Win Hill has certainly talked about this here, and may be able to come
up with some ball-park figures.
Some semiconductor data sheets do give thermal derating curves as a
function of the duration of the overload, and these can be translated
into heat capacity figures. The heat capacity does change with the
duration of the thermal pulse - for infinitesimal impulses the heat
capacity is just that of the conducting channel itself, but over
microseconds the channel substrate comes into the picture, and over
longer periods the whole package has a chance to warm up.
I paste a typical sample of Winfield Hill thermal analysis hereunder,
from a Jan 2005 post. You can find the whole thread using Google
Groups' advanced search function.
Your FET is too wimpy for the high currents you want to conduct.
47mOhms means that with 100A you have already 4.7V across the
transistor, which will now develop 470W of dissipation, which
instantly will increase the channel resistance and heat up even
more. I suggest a couple of paralleled IRL3716 which have only
4.8mOhms Rds.
http://www.irf.com/product-info/datasheets/data/irl3716.pdf
A logic-level FET is a good choice if one wants to use the FET's
transconductance to establish a constant current electronic load.

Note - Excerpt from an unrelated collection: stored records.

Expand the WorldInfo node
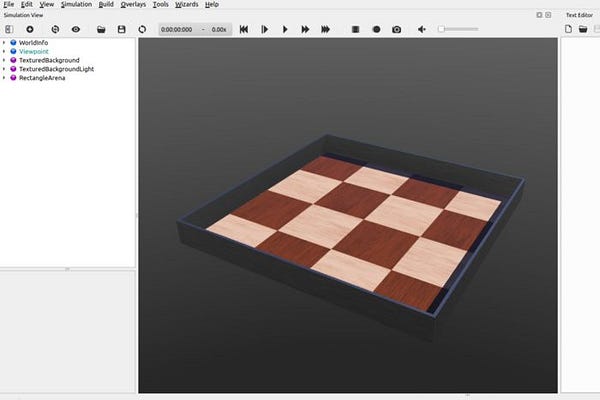(4, 42)
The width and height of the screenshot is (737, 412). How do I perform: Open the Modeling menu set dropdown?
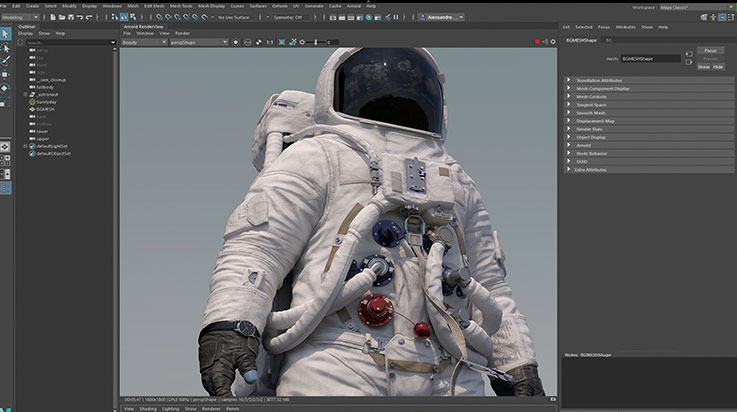click(20, 18)
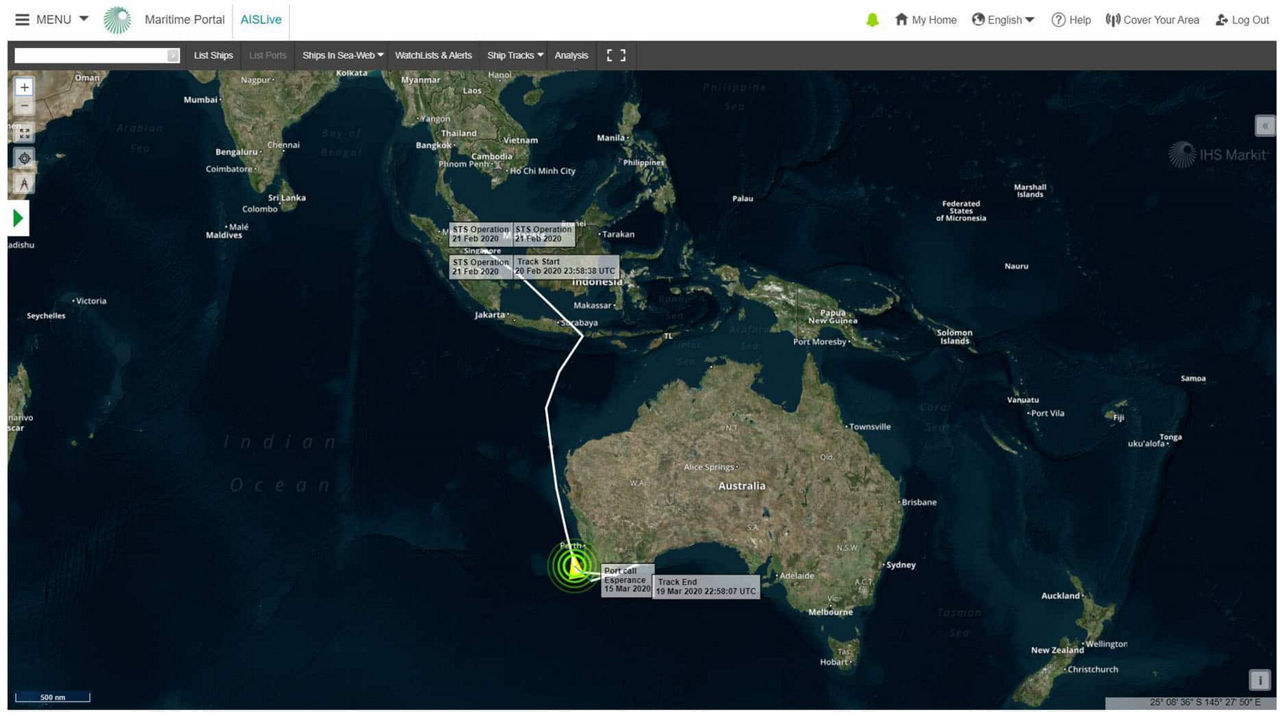Click the green ship position marker
The height and width of the screenshot is (720, 1280).
tap(574, 567)
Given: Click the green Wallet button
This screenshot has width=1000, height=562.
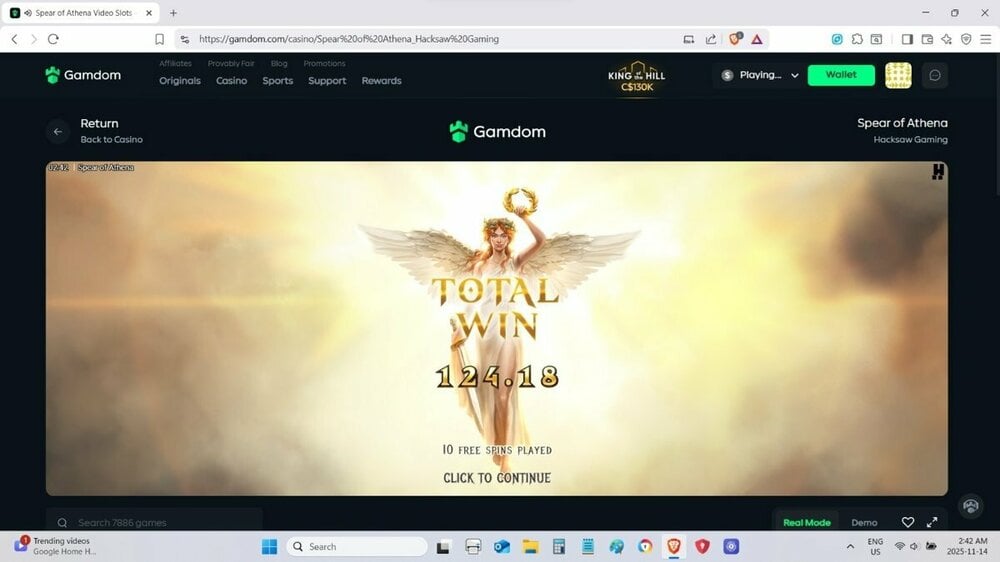Looking at the screenshot, I should click(x=841, y=75).
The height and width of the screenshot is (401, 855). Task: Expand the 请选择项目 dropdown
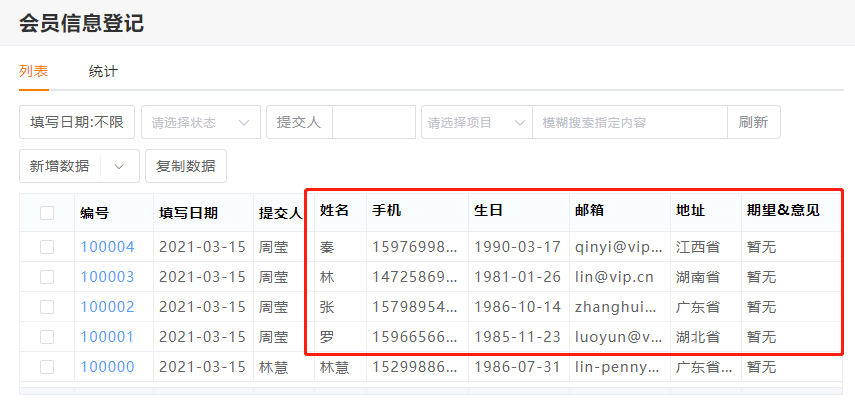(x=476, y=122)
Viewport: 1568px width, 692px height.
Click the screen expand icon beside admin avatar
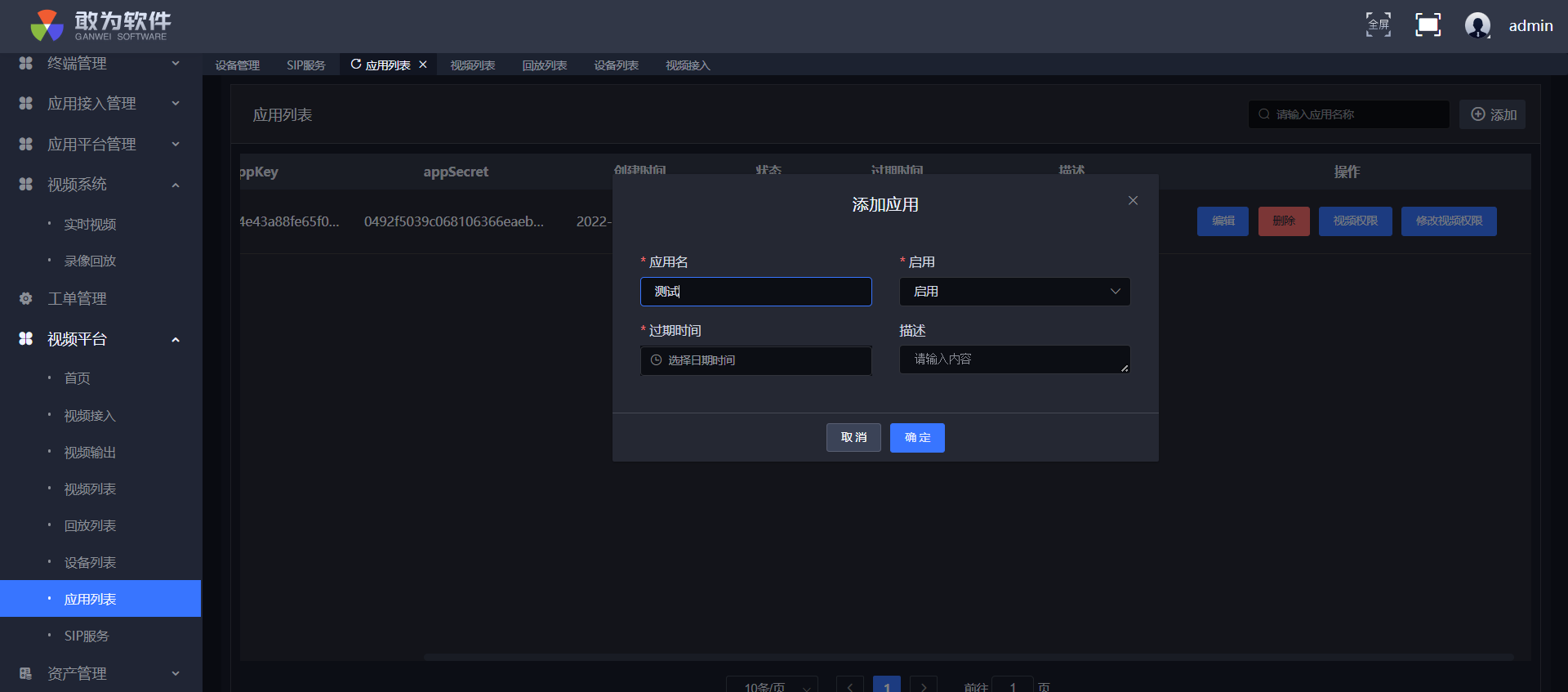(1428, 25)
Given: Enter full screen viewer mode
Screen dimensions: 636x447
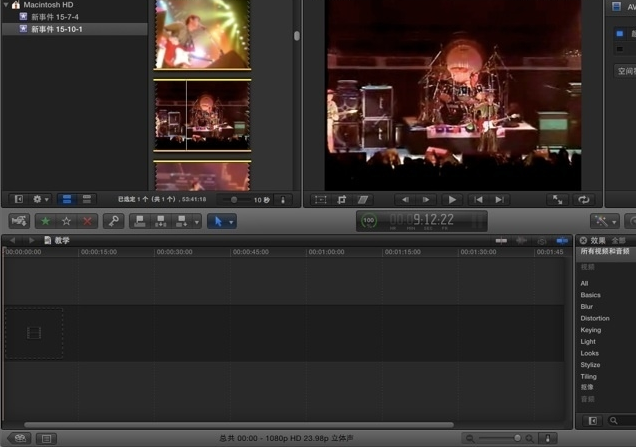Looking at the screenshot, I should click(558, 200).
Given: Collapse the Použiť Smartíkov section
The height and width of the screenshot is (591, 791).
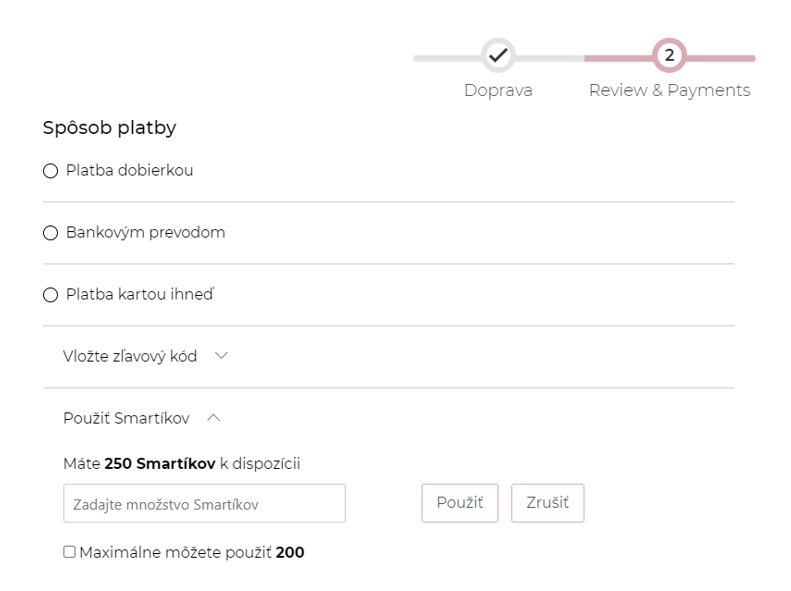Looking at the screenshot, I should pos(142,418).
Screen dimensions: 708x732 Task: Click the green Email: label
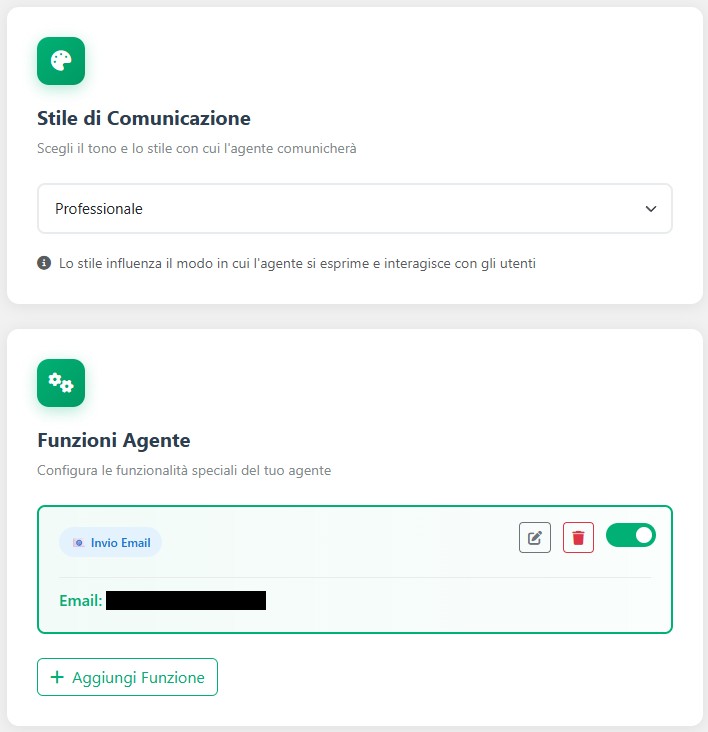81,601
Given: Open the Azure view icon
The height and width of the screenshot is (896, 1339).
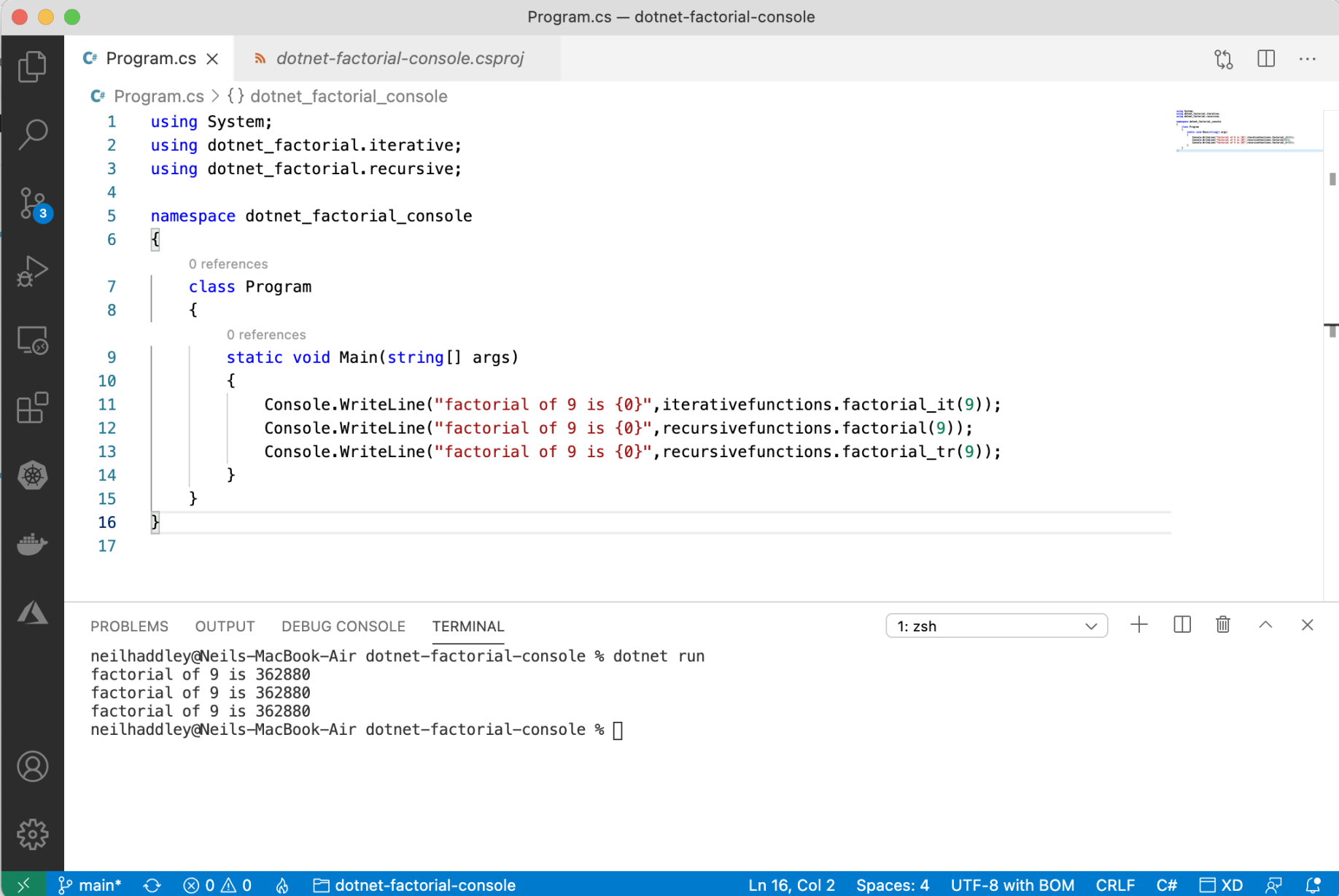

An IRL3716 would be a good choice for a 100A load, because 100A is
close to the current at which it has zero transconductance tempco,
with about a 2.9V gate voltage for Vds = 15V, see fig 3. I'd add
a source degeneration resistor to better establish the current at
different drain voltages. For example, a 0.02-ohm low-inductance
resistor would drop 2V at 100A, and a 5.0V gate drive would bias
the IRL3716 to sink about 90A for 8V to 100A for 15V on the drain.
One can adjust the gate pulse voltage to trim the 100A current.
These FETs may be hard to get in the TO-220 version (the surface-
mount versions, which have less thermal capability, are in stock),
so an IRF IRL1404 or IRL2505 (Vgs = 3.8V), or a Fairchild FDP7045L
(Vgs = 3.3V) can be considered instead.
Done this way, with the battery current dissipated mostly in the
FET,
each battery-test pulse has to be short, limited by the thermal mass
of the MOSFET. The thermal mass parameter isn't given directly on
the datasheet, but for a quick part search one can eyeball the FET's
maximum Pd spec, which is usually on the front page. A low thermal
resistance is required for a high Pd, and this usually implies a
high
thermal mass. To complete the calculation for the selected FET, one
refers to the Maximum Effective Transient Thermal Impedance curves,
e.g., fig 11 for the IRL3716. For example, let's assume our FET has
about 10V across its D-S terminals during our 100A pulse, which
would
be 1kW dissipation. Assuming a 150C junction temp rise, we
calculate
a maximum allowed Thermal Response ZthJC = dT/P = 150C/1kW = 0.15C/
W,
and examining the single pulse curve, we see that this corresponds
to
a maximum pulse duration of about 500us. This is consistent with
the
figure 8 Maximum Safe Operating Area plots.
These have a very high gate capacitance, so your gate driver should
be able to source/sink a couple of amps to avoid long switching times.
Right, we're talking Ciss into the 5nF territory, which requires a
0.25A gate current for a 0.1us switching time (for a 5V pulse). A
wimpy 10mA gate-drive capability, as from a CMOS 555 timer, could
result in a rather slow 2.5us to 5us switching time. That's 1 to 2%
of a say 250us test pulse.